Муж даже не пошевелился, когда я опять улеглась. Но Виолу еле удалось отослать на место: слишком уж много волнений за один день. Наконец и пес, повозившись, заснул, хотя уже не в комнате моей матери, а на пороге ванной. И звучное, почти мужское похрапывание разнеслось оттуда по квартире.
Уборка старья
По-моему, именно с тех пор Эмеренц по-настоящему меня полюбила: безоговорочно и почти сурово, будто по какой-то безотчетной роковой обязанности. В том же году, в День матери, она — опять в своем выходном платье и с Виолой на поводке — объявилась рано утром у нас в спальне. Мы — я, мигом проснувшись, муж, с трудом приходя в себя после снотворного, щурясь от лившегося в распахнутое окно яркого света — уставились на вошедших. На собаке, которую Эмеренц подвела к моей постели, была ветхая круглая черненькая шляпчонка со свежесрезанной розой за ленточкой; ошейник тоже был весь увит цветами.

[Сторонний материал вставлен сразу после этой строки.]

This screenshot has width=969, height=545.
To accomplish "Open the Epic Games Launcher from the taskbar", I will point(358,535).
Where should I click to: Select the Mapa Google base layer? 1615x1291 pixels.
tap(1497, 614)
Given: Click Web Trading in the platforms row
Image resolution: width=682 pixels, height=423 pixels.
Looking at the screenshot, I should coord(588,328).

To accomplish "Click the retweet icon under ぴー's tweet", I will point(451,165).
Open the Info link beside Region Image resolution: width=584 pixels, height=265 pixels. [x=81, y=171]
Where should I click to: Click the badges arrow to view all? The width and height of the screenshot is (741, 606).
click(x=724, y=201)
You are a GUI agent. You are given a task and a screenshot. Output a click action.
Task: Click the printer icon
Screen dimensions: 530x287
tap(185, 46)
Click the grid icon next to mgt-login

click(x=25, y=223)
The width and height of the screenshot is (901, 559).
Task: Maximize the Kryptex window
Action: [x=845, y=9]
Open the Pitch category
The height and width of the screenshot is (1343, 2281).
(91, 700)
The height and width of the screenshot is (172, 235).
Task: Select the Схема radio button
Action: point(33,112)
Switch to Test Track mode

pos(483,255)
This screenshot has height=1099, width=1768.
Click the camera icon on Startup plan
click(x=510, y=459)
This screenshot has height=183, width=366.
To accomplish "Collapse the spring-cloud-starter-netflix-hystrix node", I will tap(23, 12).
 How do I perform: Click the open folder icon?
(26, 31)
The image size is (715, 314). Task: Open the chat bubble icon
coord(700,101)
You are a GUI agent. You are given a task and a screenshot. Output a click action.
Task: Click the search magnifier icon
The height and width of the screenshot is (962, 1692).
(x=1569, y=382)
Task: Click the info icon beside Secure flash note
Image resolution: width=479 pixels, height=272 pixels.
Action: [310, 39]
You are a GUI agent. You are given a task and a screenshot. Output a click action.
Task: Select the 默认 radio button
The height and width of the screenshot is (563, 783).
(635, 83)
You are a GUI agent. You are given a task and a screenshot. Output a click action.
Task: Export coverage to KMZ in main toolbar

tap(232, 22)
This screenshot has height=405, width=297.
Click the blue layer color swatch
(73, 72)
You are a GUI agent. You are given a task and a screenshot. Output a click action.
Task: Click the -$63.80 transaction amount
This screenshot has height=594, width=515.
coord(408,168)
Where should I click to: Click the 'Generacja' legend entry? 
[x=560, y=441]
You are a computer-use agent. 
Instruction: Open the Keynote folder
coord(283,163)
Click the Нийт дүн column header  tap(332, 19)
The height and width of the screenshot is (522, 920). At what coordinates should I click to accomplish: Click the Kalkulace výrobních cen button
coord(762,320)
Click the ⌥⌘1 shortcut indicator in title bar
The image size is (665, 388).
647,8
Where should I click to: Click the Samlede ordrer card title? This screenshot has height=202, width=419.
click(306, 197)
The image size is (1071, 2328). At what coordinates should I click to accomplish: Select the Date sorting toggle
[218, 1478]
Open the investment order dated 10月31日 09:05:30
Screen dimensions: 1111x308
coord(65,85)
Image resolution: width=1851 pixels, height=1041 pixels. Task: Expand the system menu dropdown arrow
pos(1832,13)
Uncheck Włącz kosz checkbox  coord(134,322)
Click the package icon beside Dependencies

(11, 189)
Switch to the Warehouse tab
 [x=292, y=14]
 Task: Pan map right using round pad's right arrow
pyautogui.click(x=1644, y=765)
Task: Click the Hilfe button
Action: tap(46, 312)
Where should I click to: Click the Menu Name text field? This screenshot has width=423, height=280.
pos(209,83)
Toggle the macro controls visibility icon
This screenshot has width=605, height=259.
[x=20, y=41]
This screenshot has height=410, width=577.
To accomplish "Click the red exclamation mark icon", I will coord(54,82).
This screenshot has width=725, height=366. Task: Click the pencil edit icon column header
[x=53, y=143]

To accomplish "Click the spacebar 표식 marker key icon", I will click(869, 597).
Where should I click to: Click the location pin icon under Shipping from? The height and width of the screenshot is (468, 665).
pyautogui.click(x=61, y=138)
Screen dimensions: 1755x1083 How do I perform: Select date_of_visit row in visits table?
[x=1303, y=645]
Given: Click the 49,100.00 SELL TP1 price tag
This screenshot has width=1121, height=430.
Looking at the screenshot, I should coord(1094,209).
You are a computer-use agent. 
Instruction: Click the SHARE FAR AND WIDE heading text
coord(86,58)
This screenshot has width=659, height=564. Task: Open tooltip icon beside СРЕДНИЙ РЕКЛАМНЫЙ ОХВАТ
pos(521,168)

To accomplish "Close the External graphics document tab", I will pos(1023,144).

И каждый раз потом она вот так стала появляться в этот день и возглашать нараспев благодарственный стишок от имени Виолы:
За приют, за пищу, за труды, ученье,За любовь и ласку вам благодаренье,Долголетья, счастья ниспошли вам небо,А полюшко вдосталь уроди нам хлеба.
Стишок, который Эмеренц, вероятно, декламировала еще на школьном празднике, когда-нибудь после русской революции пятого года, незадолго до первой мировой войны, опять и опять звонким чистым голосом повторялся возле нашей постели; пес опять и опять возобновлял (конечно, тут же пресекаемые) попытки соскрести лапами свою невесть откуда взявшуюся шляпчонку. И каждый раз в завершение ритуала добавлялось: «Низкий мой поклон, любимая хозяйка, розу с моей шляпы на-ка, получай-ка». И обязательно бывала эта роза. И я как вижу на ком-нибудь такую черную шляпку, всякий раз вспоминаю обоих: Эмеренц в выходном платье, Виолу с цветочной гирляндой на шее, с ушами, свисающими из-под узких полей. И рассветное благоухание длится; срок в замке Синей Бороды пока не настал — и для Эмеренц не наступил еще вечный день с его вечным сиянием, неиссякаемым благовонием трав и цветов…
Мужа так раздражало это священнодействие, что он с вечера вообще не ложился, предпочитая продремать ночь в кресле и в халате — или стелил себе в комнате моей покойной матери, закрываясь там, до того ему было не по себе, когда его заставали в постели неодетым. Вообще преувеличенная эта любовь и своеобразные способы ее выражения были ему совсем не по душе.
Ибо Эмеренц ведь не простой любовью меня любила, а истинно библейской, хотя Библии после школы никогда, наверное, и в руки не брала. Но и не зная заповеди апостола Павла, Эмеренц жила по ней. Едва ли, кроме моих родителей, мужа и сводной сестры, этих четырех главных опор моей жизни, найдется кто-нибудь, любивший меня с такой безусловной, безоглядной преданностью. Чувство это больше всего напоминало Виолу, это пес питал подобную же слепую, надрывно-страстную привязанность — только не ко мне, а к ней. Где бы Эмеренц ни работала, бывало, бросит все — и к нам при мысли: вдруг мне что-нибудь нужно. И не убежит обратно, не убедясь в противном. К вечеру же непременно сготовит что-нибудь в подарок. Однажды началась в нашей округе уборка старья, и все понесли за ворота ненужный домашний хлам. Эмеренц обошла окрестные улицы, подобрала все, показавшееся ей чудным и любопытным, помыла, привела в приличный вид и подсунула нам.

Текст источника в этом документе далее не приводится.